Washougal school board OKs 2020-21 budget

$48.9 million budget reflects COVID-19 issues, includes money for remote-learning software and PPE

The Washougal School Board has approved the district’s 2020-21 budget. The school board members OK’d the $48.9 million budget, which includes roughly $40,000 from reserve funds, at their Aug. 25 meeting.

“We started this journey from a complex financial position thanks to the McCleary decision, and all of us across the state acknowledged that we’d have some deficit spending,” Washougal School District Superintendent Mary Templeton said. “We’re always playing the long game. We’re tightening our belts, looking for efficiencies and sharing the sacrifice to wean ourselves off of reserve spending. I’m tickled when I look at that reserve number, which is impressive considering in years past it’s been $800,000 or $1 million. Now we’re down to a minimal (use). We’re financially stabilizing.”

The COVID-19 pandemic and the adoption of a remote learning model forced district leaders to make a variety of adjustments to the budget, which sets aside fewer funds for building utilities and substitute teachers but accounts for an increased investment in remote-learning software, professional development sessions and personal protective equipment.
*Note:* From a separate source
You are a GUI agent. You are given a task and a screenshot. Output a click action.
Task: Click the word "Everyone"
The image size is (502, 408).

“COVID has tasked the system to reframe how we deliver student instruction in a very short time period,” said Kris Grindy, the district’s business services director. “We have responded and developed learning opportunities that are flexible to align with what meets our student and family needs. This has also reframed how we use our resources. We are adjusting and planning, within the budget, to operate in a virtual learning environment by adding software support for our students, providing connectivity for students that have access issues and planning on additional delivery expenses to get learning resources in the hands of our students.”
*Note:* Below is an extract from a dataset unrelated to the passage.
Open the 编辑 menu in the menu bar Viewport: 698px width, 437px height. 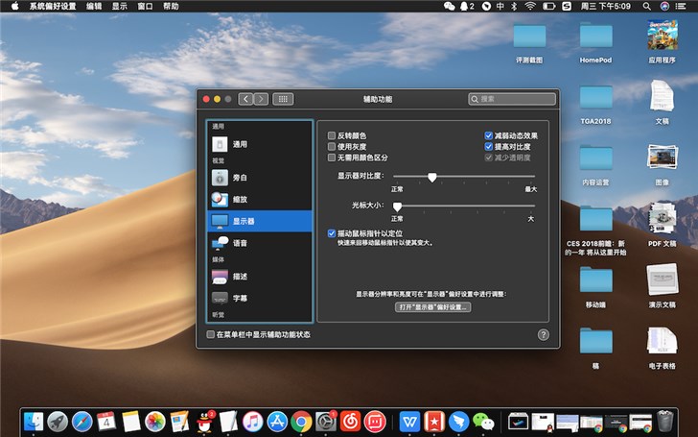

The district is budgeting for an enrollment of 3,010 students for the 2020-21 school year, 17 administrative workers, 142 classified employees and 208 certificated staff members — 11 of whom will begin the year as substitutes.

“We have to be able to adjust to enrollment,” Templeton said. “If our enrollment is where we think it will be, we can bring those 11 substitutes on as permanent teachers. If it’s lower, we have flexibility to adjust. We also know that not every classified position will be necessary in a remote environment, so we may make some reductions there. We won’t decide until we see the enrollment numbers. It’s important to have all of the information before making these decisions.”